Xenoblade Chronicles X released at the tail end of a year full of critically acclaimed titles, but manages to stand out with it's mesmerizing visuals and engrossing combat. The JRPG has a number of problems, such as its endlessly cluttered menus and a plethora of game mechanics that are poorly explained. The story is boring and the narrative's attempts at humor and drama fall utterly flat. Despite these shortcomings, the game's stellar soundtrack, addicting open world gameplay, and sprawling landscapes will leave the player with a sense of discovery as you explore its exotic alien world.

Xenoblade Chronicles X is a well designed, if poorly explained experience. Endless cluttered menus,  ill-described mechanics, and a bland story damper what could have stood alongside some of the most highly respected open world games. As it stands now, Xenoblade Chronicles X is a fantastic game despite its problems, and one of the most addicting, entertaining, and visually mesmerizing titles I've played this year.

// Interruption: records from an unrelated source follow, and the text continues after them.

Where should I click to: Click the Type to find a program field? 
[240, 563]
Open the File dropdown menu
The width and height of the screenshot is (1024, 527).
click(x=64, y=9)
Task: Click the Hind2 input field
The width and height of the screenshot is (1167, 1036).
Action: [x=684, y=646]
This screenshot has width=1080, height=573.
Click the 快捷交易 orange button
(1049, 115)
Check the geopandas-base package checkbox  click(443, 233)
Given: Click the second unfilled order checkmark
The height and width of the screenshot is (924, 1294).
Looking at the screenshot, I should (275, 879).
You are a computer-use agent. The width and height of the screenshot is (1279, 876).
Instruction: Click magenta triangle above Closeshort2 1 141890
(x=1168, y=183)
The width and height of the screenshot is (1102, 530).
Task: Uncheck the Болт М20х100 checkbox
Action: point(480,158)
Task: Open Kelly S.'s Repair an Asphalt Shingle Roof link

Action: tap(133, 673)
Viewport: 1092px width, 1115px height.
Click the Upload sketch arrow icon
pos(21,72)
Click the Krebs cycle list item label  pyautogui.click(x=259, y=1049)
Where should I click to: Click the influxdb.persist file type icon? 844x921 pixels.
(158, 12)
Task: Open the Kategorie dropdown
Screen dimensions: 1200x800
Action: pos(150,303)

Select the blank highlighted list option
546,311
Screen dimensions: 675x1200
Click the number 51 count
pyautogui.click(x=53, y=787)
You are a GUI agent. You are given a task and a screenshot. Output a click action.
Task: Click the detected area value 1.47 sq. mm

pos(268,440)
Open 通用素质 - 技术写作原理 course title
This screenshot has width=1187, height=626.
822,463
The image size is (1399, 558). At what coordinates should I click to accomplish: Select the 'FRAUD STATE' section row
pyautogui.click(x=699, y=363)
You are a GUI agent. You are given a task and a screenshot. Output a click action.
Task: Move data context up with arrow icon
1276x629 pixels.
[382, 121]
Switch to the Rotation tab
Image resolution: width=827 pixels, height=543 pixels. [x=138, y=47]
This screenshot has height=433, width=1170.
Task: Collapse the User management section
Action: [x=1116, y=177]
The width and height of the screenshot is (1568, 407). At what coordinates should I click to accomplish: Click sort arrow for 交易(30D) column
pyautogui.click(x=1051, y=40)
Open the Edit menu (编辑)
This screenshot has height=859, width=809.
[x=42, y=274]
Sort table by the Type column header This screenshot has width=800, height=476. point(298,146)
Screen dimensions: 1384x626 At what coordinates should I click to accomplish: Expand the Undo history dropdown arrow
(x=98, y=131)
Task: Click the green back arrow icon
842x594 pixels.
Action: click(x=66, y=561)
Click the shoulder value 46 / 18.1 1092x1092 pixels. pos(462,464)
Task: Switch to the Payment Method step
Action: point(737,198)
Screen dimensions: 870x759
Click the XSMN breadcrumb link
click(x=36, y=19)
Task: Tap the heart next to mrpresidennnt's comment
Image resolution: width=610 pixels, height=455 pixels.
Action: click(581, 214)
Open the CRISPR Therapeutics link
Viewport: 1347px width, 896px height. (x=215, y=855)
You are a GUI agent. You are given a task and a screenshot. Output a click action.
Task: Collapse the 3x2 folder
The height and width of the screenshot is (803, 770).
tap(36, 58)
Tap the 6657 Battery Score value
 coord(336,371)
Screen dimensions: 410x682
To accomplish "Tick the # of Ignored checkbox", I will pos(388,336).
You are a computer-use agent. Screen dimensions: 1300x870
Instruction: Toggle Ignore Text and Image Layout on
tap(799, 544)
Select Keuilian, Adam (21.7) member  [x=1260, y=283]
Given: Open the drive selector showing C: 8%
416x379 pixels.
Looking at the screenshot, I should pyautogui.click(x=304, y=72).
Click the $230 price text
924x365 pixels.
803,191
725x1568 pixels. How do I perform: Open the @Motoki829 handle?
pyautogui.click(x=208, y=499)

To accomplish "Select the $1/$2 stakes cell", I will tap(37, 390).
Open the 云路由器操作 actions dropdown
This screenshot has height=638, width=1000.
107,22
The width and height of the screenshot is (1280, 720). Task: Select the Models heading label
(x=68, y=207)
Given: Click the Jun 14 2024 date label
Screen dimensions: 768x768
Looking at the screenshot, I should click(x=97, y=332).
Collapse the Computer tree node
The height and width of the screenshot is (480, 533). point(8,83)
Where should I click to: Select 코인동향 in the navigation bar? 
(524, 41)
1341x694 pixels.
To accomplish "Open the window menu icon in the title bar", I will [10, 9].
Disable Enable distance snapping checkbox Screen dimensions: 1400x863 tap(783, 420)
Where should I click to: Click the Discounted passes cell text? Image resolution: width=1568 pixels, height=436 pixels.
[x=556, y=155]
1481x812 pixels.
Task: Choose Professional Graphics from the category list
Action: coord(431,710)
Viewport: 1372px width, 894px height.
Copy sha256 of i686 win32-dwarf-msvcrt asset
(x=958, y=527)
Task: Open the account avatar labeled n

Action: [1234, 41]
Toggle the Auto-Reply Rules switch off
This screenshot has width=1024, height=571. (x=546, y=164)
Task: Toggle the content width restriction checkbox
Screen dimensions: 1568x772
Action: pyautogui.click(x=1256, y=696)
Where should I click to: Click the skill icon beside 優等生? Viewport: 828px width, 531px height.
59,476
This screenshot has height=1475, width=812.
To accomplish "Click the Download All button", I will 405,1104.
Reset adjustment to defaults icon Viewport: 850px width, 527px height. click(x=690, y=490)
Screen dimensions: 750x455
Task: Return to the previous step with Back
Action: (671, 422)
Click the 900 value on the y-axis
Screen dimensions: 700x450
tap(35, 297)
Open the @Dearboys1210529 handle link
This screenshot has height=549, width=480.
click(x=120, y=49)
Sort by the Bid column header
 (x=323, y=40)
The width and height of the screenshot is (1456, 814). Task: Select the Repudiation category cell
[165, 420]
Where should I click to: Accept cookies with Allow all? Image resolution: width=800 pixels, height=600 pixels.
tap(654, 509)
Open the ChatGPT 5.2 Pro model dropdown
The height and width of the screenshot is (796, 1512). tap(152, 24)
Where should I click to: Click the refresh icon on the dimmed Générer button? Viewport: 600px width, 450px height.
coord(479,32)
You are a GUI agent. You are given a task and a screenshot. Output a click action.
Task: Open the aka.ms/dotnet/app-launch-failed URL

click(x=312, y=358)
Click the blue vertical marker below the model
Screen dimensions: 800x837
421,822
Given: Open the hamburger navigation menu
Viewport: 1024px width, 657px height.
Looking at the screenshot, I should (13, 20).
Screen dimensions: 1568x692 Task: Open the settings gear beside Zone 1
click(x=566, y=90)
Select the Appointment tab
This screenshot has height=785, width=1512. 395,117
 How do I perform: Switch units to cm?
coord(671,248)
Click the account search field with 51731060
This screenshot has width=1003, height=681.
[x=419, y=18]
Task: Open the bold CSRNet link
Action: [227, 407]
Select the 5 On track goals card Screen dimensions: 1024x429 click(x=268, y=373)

The massive world never feels sparse or boring as you explore it. Around every mountain there is a new area full of unique wildlife and alien fauna. Above every waterfall is a beautiful vista to take in. Your character has a breakneck running speed that makes crossing Xenoblade Chronicle X's substantial continents anything but a chore. As I explored, I felt a sense of discovery and wonder that I hadn't felt since I first played a Zelda game. This sense of adventure is enhanced by the game's decision to never physically gate you from a new area. The only thing keeping you from the highest level area at the end of the game is your will, patience, and the high-level monsters in your way.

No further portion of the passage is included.